--- SOURCE MATERIAL ---
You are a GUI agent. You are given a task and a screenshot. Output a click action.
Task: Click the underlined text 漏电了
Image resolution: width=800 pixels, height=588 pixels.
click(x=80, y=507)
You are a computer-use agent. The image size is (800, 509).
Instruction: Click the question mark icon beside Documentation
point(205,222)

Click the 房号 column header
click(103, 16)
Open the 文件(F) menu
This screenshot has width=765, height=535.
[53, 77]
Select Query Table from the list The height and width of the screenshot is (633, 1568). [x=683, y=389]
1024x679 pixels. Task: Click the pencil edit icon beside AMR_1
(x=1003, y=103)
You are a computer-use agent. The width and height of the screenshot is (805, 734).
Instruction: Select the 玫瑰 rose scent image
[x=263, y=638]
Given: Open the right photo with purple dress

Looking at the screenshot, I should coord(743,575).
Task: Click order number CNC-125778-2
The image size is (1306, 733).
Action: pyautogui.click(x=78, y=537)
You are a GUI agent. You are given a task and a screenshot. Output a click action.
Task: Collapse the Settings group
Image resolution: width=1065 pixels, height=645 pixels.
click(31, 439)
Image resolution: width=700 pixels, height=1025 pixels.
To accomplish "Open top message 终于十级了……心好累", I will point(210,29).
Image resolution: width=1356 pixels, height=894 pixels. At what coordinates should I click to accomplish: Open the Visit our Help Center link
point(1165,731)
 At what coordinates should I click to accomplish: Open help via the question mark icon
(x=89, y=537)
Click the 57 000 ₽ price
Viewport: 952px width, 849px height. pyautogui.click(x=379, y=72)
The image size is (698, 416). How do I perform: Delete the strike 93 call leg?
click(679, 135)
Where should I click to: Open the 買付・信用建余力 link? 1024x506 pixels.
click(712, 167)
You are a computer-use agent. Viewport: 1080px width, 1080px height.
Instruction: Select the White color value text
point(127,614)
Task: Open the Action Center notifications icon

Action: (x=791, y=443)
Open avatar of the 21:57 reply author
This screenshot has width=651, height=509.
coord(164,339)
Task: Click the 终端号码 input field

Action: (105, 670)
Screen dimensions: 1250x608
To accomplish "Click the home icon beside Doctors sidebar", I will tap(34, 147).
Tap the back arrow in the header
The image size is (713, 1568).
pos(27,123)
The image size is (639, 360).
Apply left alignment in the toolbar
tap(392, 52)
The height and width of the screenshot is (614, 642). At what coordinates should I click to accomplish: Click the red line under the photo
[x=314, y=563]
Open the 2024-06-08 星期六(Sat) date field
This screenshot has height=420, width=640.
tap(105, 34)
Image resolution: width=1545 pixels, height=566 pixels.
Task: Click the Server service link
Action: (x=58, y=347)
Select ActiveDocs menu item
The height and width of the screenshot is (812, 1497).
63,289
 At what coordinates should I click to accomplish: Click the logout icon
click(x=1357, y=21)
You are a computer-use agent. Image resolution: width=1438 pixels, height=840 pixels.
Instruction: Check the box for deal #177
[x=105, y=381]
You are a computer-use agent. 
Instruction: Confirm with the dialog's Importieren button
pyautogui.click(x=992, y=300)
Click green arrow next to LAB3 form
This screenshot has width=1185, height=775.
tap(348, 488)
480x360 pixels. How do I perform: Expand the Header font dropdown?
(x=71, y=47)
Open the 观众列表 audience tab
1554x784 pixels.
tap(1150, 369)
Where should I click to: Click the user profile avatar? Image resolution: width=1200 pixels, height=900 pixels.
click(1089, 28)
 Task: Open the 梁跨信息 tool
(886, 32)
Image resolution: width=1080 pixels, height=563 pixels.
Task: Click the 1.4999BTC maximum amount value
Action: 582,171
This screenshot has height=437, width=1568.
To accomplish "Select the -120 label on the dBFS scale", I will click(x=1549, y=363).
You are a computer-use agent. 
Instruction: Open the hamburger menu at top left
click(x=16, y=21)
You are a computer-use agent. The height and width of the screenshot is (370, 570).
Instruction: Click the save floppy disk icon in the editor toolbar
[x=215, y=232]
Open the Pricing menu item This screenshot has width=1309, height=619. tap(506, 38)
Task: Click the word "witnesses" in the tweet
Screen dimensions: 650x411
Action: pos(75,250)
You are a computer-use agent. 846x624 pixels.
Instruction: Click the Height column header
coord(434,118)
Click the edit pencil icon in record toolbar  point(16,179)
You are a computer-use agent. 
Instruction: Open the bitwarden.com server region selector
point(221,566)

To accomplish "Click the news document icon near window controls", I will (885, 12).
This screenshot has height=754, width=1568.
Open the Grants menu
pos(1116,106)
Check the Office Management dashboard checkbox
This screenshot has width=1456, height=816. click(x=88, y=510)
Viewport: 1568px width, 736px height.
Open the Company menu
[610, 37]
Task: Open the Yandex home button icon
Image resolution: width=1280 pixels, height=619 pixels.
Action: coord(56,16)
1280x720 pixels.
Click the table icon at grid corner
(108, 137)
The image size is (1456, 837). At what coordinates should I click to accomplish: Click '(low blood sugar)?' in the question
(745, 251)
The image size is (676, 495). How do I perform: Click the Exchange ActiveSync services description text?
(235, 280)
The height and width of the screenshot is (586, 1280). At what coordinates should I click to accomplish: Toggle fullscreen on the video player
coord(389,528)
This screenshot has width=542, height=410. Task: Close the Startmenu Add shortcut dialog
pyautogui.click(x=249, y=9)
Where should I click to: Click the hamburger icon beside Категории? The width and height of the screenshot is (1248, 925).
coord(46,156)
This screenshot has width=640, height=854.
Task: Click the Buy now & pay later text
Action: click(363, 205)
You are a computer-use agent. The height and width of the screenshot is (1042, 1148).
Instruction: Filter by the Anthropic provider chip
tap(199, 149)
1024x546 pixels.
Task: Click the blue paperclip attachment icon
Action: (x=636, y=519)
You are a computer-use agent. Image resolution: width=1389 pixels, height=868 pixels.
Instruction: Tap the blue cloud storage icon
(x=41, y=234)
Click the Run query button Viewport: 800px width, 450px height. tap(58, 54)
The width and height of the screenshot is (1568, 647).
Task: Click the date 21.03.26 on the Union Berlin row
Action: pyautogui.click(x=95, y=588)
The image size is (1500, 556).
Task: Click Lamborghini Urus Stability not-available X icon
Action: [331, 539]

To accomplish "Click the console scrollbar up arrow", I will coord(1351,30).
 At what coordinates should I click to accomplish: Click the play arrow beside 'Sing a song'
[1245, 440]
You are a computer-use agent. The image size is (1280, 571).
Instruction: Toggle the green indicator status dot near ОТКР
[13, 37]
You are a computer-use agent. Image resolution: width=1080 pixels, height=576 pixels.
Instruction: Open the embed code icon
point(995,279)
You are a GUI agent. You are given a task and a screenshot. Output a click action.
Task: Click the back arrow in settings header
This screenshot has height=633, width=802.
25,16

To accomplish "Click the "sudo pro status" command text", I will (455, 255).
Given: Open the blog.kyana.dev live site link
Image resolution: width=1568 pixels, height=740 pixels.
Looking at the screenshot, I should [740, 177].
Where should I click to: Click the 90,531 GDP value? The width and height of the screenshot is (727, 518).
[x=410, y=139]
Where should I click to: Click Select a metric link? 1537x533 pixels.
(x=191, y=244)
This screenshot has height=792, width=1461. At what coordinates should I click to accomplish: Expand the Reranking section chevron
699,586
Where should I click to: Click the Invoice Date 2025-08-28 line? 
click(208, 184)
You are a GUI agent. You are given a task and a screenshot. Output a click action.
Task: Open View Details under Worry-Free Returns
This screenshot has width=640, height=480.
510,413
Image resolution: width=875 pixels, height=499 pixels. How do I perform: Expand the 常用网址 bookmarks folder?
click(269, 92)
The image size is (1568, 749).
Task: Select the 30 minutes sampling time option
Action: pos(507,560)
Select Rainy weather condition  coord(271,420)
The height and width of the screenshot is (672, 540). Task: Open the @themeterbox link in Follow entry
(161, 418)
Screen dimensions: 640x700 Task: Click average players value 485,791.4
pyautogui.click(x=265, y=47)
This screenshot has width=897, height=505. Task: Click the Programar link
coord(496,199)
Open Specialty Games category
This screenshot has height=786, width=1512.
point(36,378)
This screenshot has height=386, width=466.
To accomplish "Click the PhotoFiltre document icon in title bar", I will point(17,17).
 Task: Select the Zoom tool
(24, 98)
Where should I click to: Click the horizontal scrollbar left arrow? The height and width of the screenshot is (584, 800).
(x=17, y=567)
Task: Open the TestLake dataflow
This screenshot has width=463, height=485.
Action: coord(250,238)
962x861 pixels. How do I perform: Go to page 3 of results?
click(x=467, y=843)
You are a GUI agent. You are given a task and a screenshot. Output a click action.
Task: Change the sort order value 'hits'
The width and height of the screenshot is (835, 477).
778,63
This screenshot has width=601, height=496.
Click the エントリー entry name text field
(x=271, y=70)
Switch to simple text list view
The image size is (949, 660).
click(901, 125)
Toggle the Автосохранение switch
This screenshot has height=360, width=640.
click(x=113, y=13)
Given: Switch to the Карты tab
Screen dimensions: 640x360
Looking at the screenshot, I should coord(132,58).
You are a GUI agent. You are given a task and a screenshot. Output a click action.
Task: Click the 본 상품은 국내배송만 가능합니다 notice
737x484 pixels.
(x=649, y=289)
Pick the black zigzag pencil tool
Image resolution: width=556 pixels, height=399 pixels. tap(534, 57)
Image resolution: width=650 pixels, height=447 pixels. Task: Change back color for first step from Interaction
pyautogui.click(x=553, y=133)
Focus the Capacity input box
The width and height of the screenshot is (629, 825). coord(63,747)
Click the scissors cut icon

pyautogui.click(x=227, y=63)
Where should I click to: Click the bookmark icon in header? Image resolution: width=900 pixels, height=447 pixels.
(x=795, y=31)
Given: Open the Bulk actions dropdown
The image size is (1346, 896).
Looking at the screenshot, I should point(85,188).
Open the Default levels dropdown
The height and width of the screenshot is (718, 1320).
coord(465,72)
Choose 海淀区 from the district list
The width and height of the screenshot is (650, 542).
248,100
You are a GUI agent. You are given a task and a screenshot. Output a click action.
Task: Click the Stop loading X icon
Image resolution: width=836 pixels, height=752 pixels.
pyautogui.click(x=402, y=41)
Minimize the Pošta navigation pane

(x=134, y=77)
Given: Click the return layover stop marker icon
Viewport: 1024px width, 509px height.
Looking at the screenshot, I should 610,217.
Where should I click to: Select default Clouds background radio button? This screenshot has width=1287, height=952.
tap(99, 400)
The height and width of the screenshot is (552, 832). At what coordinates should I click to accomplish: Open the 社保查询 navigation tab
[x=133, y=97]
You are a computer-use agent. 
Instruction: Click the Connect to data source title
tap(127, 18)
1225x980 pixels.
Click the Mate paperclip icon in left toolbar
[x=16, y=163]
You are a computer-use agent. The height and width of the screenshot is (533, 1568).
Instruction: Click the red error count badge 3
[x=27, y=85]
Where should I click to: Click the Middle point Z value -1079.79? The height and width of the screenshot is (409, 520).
---
• TASK TO COMPLETE: Find the lines that mention "list" in the entries and show them.

• RESPONSE BELOW:
Select Query Table from the list The height and width of the screenshot is (633, 1568). [x=683, y=389]
Switch to simple text list view
Choose 海淀区 from the district list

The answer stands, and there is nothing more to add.